Archivo - El ministro de Defensa israelí, Israel Katz, durante una reunión del Gabinete. - MINISTERIO DE DEFENSA DE ISRAEL - Archivo
MADRID 4 Jun. (EUROPA PRESS) -
El ministro de Defensa israelí, Israel Katz, ha defendido este jueves el acuerdo de alto el fuego alcanzado con Líbano, insistiendo en que reconoce "la realidad creada hasta ahora" por parte del Ejército israelí y recalcando que las tropas seguirán con su presencia y sus operaciones en Líbano, ya que la tregua está condicionada a que los milicianos de Hezbolá se retiren de la zona.
El pacto alcanzado por los gobiernos de Israel y Líbano "constituye una expresión de la realidad que hemos creado hasta ahora en el Líbano", ha subrayado el ministro en un comunicado, en el que defiende los aspectos del pacto incidiendo en que contiene una "declaración inequívoca sobre el objetivo de desarmar a Hezbolá en todo el Líbano" y "condena la implicación de Irán en Líbano y en la región".
Ante todo, ha destacado que el alto el fuego queda condicionado a la "pronta retirada temprana de los terroristas de Hezbolá de todas las zonas situadas al sur del río Litani y a la creación de una zona desmilitarizada", por lo que ha confirmado que las fuerzas israelíes continúan "con sus operaciones y fuego en la zona".

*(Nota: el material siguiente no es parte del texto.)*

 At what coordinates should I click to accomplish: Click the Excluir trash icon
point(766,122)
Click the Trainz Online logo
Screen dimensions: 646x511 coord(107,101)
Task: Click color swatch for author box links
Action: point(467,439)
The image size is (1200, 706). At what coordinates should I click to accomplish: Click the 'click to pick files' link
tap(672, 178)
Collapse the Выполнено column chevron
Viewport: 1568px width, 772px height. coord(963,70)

Katz ha incidido en que el acuerdo consolida la permanencia de las tropas israelíes "en la zona de seguridad del Líbano hasta la Línea Amarilla, incluida la zona de Beaufort" y no permite el retorno de la población desplazada, por lo que da "libertad de acción a Israel para desmantelar infraestructuras terroristas en la región y para atacar Beirut en respuesta a disparos contra asentamientos y territorio israelíes".

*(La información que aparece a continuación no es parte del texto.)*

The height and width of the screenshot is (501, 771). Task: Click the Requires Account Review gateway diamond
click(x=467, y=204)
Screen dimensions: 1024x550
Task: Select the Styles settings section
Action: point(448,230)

Con todo, el titular de Defensa ha afirmado que "dependiendo de los acontecimientos sobre el terreno" el alto el fuego puede llevar a un "acuerdo de paz político con el Estado de Líbano y al logro de una seguridad real y permanente para los residentes del norte por primera vez en 50 años".
De esta forma, Katz ha sacado pecho del pacto alcanzado con las autoridades libanesas en los contactos directos facilitados por Washington, que establece el cese total de los ataques del partido milicia-chií libanés Hezbolá y a la evacuación de todos sus miembros de Hezbolá del sector sur del río Litani.
El pacto fija la semana del 22 de junio como plazo para reanudar las negociaciones "políticas y de seguridad" con la vista puesta en alcanzar un acuerdo "integral". Los miembros de la legación israelí han subrayado que su "seguridad" y el respeto de su "integridad territorial" solo puede lograrse mediante "el desarme de Hezbolá" y "el desmantelamiento de su infraestructura en todo Líbano" mientras que la delegación libanesa, en cambio, ha reivindicado la necesidad del "respeto mutuo de las fronteras reconocidas internacionalmente".
Así, en una lectura interna, el ministro de Defensa ha instado a los miembros de la oposición a "disculparse y reconocer el gran logro alcanzado hasta ahora en el Líbano", al tiempo que achaca los éxitos tanto en el terreno como en el plano político al "liderazgo" y a las "decisiones valientes y acertadas" del primer ministro, Benjamin Netanyahu.
El acuerdo ha sido duramente criticado por facciones políticas israelíes, incluyendo dentro del Gobierno de Netanyahu, ya que el ministro de Seguridad Nacional de Israel, Itamar Ben Gvir, ha tildado de "grave error" el pacto y argumentado que "fortalecerá" a la milicia chií por lo que exige que someta la decisión a votación en el seno del Ejecutivo.